Now that I've actually run WP/AK enough times to get sick of them, here's my 2 HUF:
I DPS a fair bit in dungeons when I can (ie. the tank can hold aggro, isn't taking so much damage due to large pulls or low gear level as to require me chaincasting cure 2, nobody is standing in fire, I actually have enough extra mana to spend on nukes instead of being constantly in combat and praying for Shroud to come off cooldown, blah blah blah), but it's not a fulfilling experience. In fact, DPS as a white mage is somewhat boring. Until level 45, I had two viable attack spells, and one of those was an instant dot (there was basically no point to cast it when soloing either, except to tag mobs at FATEs or something). After that, I gained another dot with a casting time and a massive AOE nuke that eats mana like crazy. I could also crossclass yet another dot with a different icon, but the same casting time. Oh, I can barely contain my excitement... speaking of which!

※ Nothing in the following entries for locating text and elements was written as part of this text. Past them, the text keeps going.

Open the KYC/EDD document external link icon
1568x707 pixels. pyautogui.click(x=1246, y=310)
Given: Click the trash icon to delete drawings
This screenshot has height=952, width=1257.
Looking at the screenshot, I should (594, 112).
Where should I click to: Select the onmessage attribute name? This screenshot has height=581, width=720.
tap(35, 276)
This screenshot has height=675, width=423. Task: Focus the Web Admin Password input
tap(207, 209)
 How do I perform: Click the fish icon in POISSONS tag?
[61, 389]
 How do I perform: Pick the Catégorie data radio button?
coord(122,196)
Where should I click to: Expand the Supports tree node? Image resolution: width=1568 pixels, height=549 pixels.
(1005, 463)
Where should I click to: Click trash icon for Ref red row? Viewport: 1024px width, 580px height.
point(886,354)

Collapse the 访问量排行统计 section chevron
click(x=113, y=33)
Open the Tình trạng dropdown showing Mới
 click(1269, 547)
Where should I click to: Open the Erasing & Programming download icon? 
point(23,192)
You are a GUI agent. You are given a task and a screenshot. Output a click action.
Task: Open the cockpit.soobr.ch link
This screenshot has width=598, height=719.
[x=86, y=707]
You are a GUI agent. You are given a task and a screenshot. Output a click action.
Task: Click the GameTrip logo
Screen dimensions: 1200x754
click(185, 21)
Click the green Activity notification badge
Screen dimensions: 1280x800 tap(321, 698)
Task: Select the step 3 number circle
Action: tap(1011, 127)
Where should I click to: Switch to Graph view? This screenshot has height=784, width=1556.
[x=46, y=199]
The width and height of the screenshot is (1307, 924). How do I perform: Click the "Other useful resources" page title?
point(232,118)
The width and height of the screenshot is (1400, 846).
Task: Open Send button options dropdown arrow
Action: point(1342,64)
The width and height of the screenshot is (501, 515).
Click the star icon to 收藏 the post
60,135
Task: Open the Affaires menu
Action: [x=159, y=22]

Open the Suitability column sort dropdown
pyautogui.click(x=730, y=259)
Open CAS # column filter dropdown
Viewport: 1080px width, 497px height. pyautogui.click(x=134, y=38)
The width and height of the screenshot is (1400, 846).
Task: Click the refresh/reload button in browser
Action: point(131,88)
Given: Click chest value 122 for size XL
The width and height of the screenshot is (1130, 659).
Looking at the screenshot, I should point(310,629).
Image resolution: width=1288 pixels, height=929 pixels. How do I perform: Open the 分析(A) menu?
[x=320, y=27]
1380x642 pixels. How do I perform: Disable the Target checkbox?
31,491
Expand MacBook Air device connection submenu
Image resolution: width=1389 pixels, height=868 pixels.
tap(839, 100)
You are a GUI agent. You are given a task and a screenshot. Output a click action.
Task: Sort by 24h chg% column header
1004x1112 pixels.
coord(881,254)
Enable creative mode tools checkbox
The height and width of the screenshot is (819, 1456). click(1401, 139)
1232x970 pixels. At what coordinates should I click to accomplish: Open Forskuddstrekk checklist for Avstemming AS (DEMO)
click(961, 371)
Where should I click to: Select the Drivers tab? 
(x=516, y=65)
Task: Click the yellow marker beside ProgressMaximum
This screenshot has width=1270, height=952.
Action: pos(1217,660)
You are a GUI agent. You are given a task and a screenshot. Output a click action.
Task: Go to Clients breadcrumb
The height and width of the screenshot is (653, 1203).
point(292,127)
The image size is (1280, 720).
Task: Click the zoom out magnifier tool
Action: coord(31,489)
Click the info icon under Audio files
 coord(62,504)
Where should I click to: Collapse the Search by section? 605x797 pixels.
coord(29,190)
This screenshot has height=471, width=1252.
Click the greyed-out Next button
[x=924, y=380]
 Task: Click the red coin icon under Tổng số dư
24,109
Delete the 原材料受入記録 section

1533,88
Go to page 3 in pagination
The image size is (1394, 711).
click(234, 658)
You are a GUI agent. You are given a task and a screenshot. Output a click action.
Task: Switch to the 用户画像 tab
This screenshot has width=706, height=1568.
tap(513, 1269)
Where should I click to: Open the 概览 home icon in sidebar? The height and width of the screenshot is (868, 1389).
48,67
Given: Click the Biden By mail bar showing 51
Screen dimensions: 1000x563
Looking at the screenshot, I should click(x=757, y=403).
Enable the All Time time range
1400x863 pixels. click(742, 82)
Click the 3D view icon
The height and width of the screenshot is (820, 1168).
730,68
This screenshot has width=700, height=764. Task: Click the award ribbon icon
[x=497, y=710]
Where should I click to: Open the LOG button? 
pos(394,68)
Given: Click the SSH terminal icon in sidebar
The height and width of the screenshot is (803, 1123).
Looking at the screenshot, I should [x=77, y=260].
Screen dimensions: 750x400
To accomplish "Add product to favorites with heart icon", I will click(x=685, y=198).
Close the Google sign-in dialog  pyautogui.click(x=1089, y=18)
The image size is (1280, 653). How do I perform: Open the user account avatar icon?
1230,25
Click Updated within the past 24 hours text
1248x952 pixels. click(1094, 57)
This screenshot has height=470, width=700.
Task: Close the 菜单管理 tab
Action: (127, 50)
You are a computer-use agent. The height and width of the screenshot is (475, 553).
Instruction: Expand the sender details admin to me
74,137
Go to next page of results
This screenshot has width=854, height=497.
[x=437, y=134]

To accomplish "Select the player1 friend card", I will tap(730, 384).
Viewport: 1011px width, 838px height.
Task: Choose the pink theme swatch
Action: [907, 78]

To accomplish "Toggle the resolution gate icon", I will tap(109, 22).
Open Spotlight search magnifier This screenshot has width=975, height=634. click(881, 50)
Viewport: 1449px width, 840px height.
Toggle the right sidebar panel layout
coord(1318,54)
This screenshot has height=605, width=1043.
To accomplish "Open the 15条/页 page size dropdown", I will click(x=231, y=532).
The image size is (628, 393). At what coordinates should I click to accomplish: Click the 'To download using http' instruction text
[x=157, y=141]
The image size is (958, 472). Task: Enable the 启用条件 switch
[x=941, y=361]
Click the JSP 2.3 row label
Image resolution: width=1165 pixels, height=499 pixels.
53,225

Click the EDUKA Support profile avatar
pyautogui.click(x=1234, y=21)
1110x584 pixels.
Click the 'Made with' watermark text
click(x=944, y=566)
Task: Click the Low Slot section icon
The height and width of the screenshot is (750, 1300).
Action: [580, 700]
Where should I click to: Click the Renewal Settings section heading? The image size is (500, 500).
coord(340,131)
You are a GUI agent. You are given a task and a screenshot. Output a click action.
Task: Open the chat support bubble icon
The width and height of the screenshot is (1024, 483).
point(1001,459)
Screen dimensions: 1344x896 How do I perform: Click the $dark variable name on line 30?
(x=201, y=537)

Why couldn't healers assist/support the team in a way that's a bit more engaging than switching between two stances and spamming two buttons to make the bad dude's bar go down somewhat faster? There are plenty of good examples in other games. Attacks (or heals... or moves that do both damage and healing) that require good positioning from the healer's part, interrupts and crowd control abilities that actually work in dungeons, kiting abilities (or related buffs for teammates), cooldowns increasing the group's dps at a crucial point, various short-term buffs to the other characters' performance depending on the situation, short-term debuffs that have a major impact on the fight (Virus is ok I guess, though too generic), blah blah blah.
I guess this is a tangent, but - to me - the real question is "what else can healers do than heal?" and I don't think "pretend to be a dps" is the right answer. But this is a problem with the design of the game itself, not with the players.